Hey! Maybe cloning isn’t so hard after all! In another room, the injection lesson is taking place. We are doing a rough approximation: In one dish are scraped-off cumulus cells, the somatic cells that surround an egg and nourish it. Our job is to aspirate one cumulus cell into the pipette, alternately suck and blow until it’s literally scrambled, then inject the mushed-up cell into an egg. Sounds simple, but it’s not. I do the mushing part OK but cannot get my needle lined up with my egg. The trouble is, the egg is three-dimensional—a tiny globe—but the microscope allows you to see it in only two dimensions, as though it were flat. Over and over, I try to inject, but my pipette is either above or below the egg, and the drill won’t penetrate. Finally I get them lined up on the same plane, but as with cars, this foot pedal feels completely different from the other one, and before I know it I have drilled too far and out comes the cytoplasm, and with it the life of my egg.
“It’s only practice,” consoles an instructor, but nevertheless I feel a sense of failure. No wonder the Koreans have gone through so many eggs. In their first successful effort, announced more than a year ago, it took them almost 250 human eggs to get a single stem-cell line. In their more recent experiment, they averaged just 17 eggs per line. That’s a formidable increase in efficiency. In Korea, therapeutic cloning is so enthusiastically supported that Woo Suk Hwang, the leader of the team, has been declared a national treasure. The South Korean government issued a commemorative stamp—we looked it up on the Web during a lab break—that shows a man getting out of a wheelchair and walking, then running, then embracing his wife.

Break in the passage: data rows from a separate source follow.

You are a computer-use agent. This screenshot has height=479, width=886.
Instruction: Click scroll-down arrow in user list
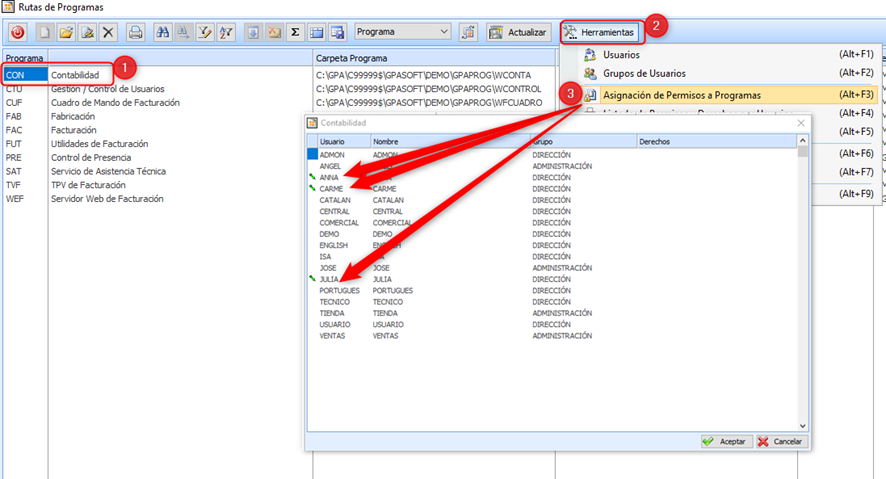pos(802,425)
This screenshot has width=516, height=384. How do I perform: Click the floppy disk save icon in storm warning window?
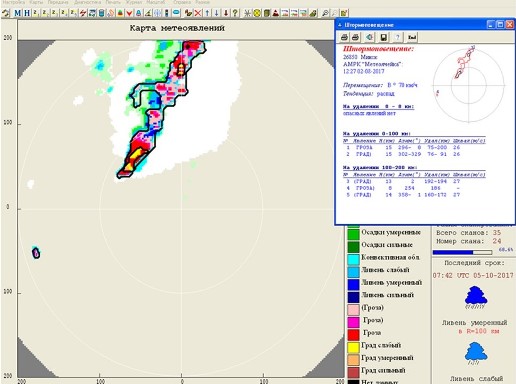[384, 37]
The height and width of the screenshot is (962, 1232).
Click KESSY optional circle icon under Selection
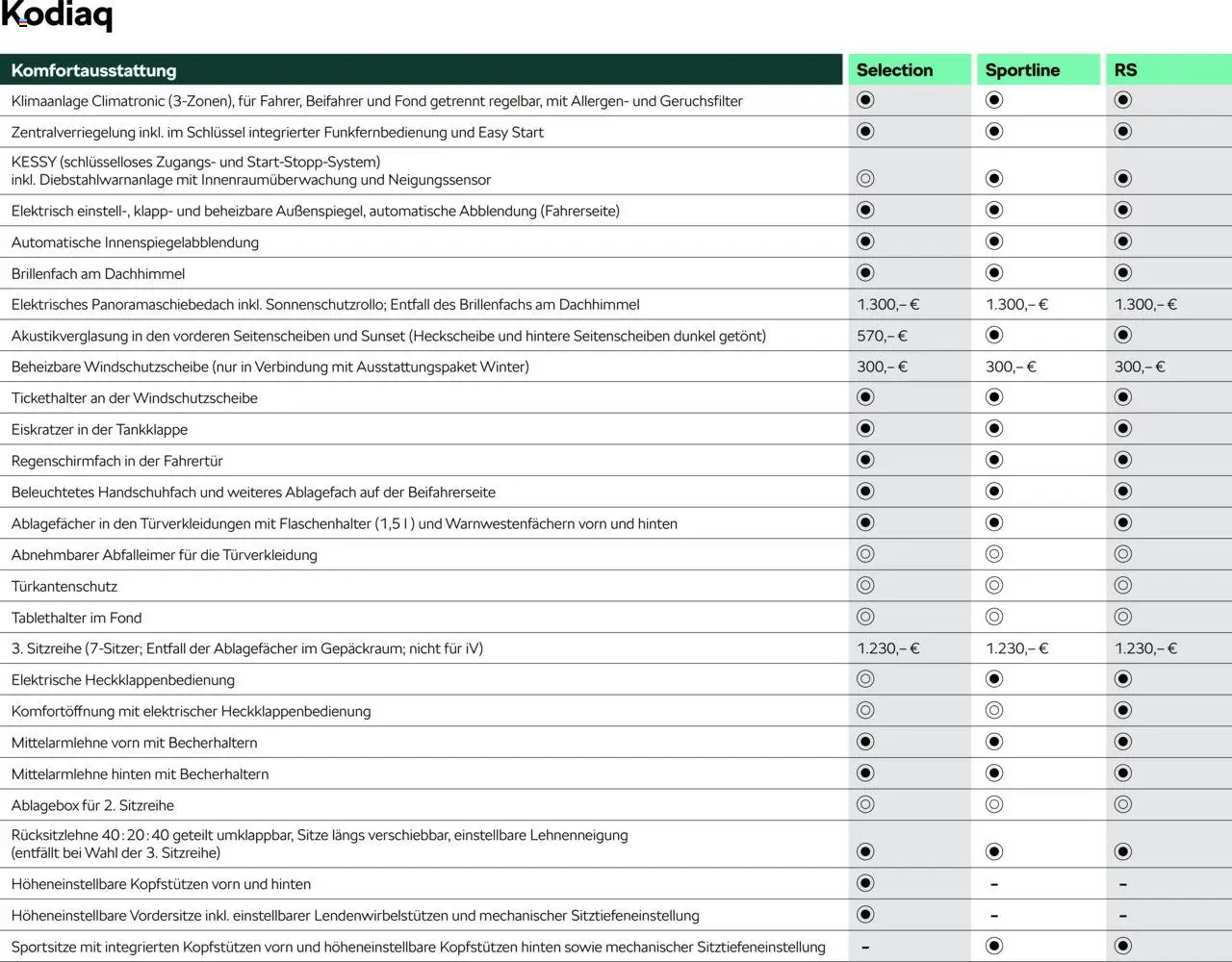pos(865,178)
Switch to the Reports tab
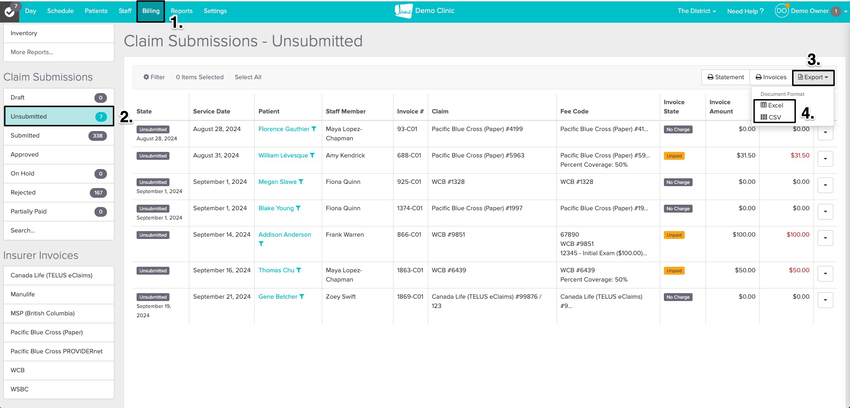 click(x=182, y=11)
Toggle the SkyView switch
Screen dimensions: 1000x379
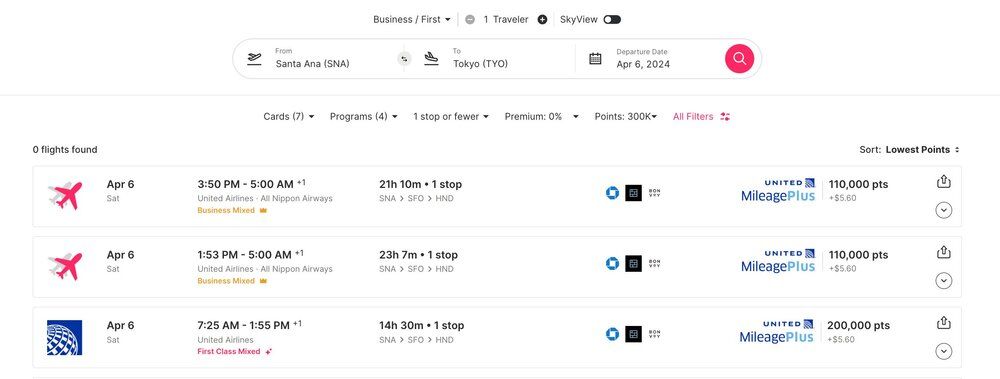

Now, that may be optimistic. People still don’t know if therapeutic cloning will work. People still don’t know if it’s safe. They don’t know whether a pluripotent cell could develop into a cancerous tumor. But there’s only one way to find out: practice. In this country, the climate is so hostile to practice that scientists like Schatten have to spend a lot of time trying not to run afoul of the law. Many scientists get federal funding in addition to money they might get from a private source or a state like California, and if you want to do most kinds of human embryo research, you have to be careful that no federal money goes toward that research. Schatten says the lawyers and judges he regularly consults cannot even agree on whether it is legal for him to use his lab computer to open e-mail from the Korean scientists. He is seriously considering moving some of his work to Korea. Several stem-cell researchers have left the United States for England, where limited therapeutic cloning is funded and permitted. In this country—funding aside—there is a bill in Congress that would outlaw both reproductive and therapeutic cloning. Simply put: The climate here is so confused that scientists don’t know what they can do today, much less what they will be able to do tomorrow.
After Schatten’s lecture, one of the students was disappointed that he spent so much time talking about politics and so little time talking about science. To me, it was hard to see how you can separate the two. That the career of every scientist in the room will be determined, in part, by what politicians decide, was one the few things about cloning that it was easy to see, even without a microscope.